▶ **Work required**: A single number is required: the count of lines in the records below that contain the word "screenshot".

::: Exercise input

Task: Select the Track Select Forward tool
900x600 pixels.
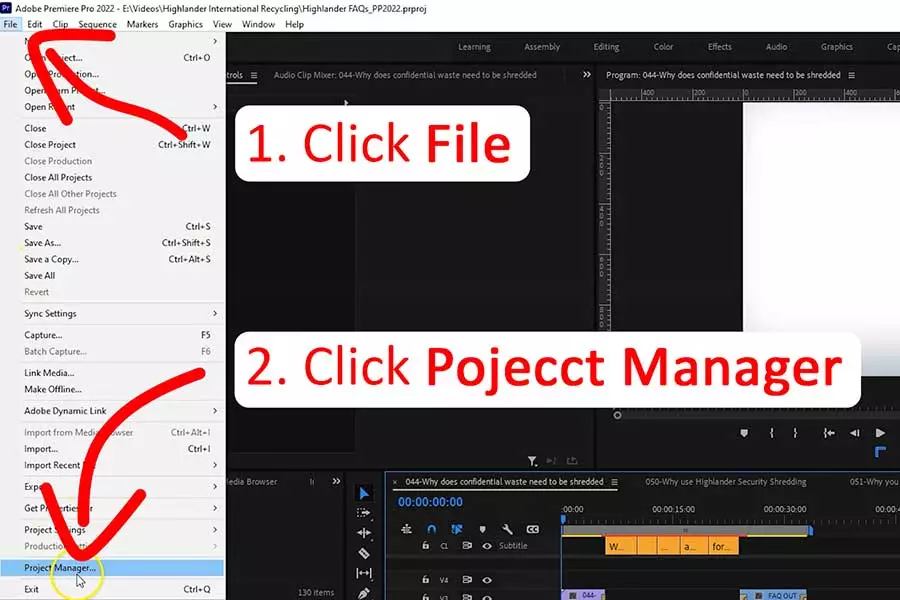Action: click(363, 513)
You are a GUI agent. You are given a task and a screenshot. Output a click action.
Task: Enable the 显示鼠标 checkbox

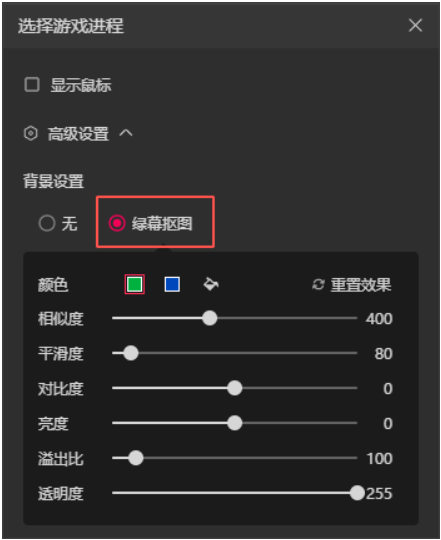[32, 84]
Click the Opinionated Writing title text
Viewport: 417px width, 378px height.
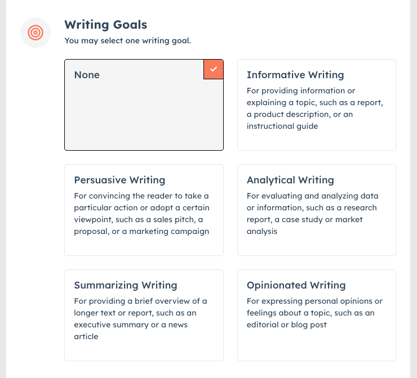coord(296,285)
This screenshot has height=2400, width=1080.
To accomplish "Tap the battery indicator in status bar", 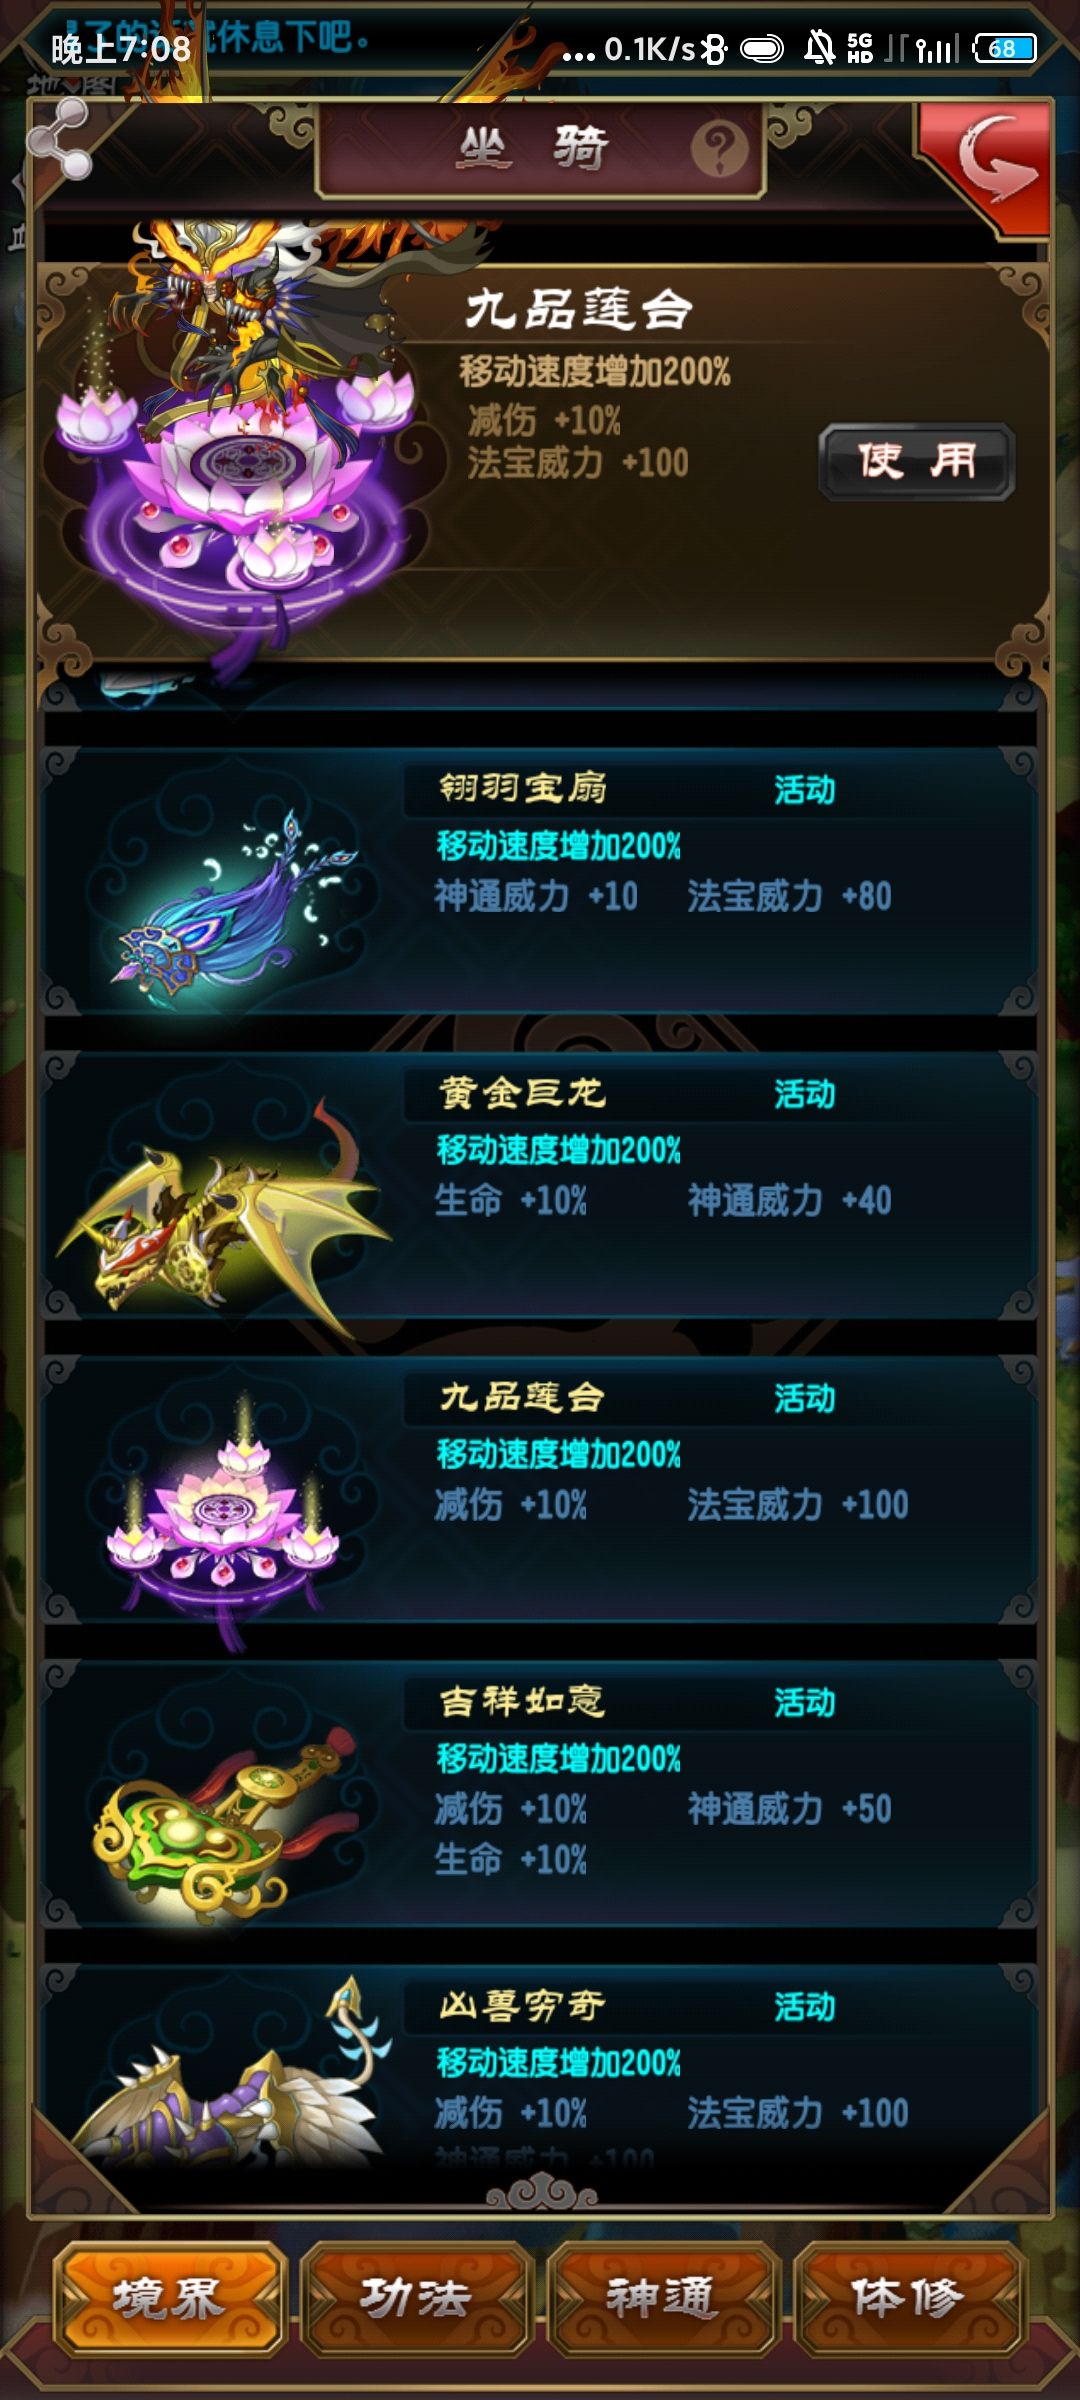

::::::

▶ **Result of the exercise**: 2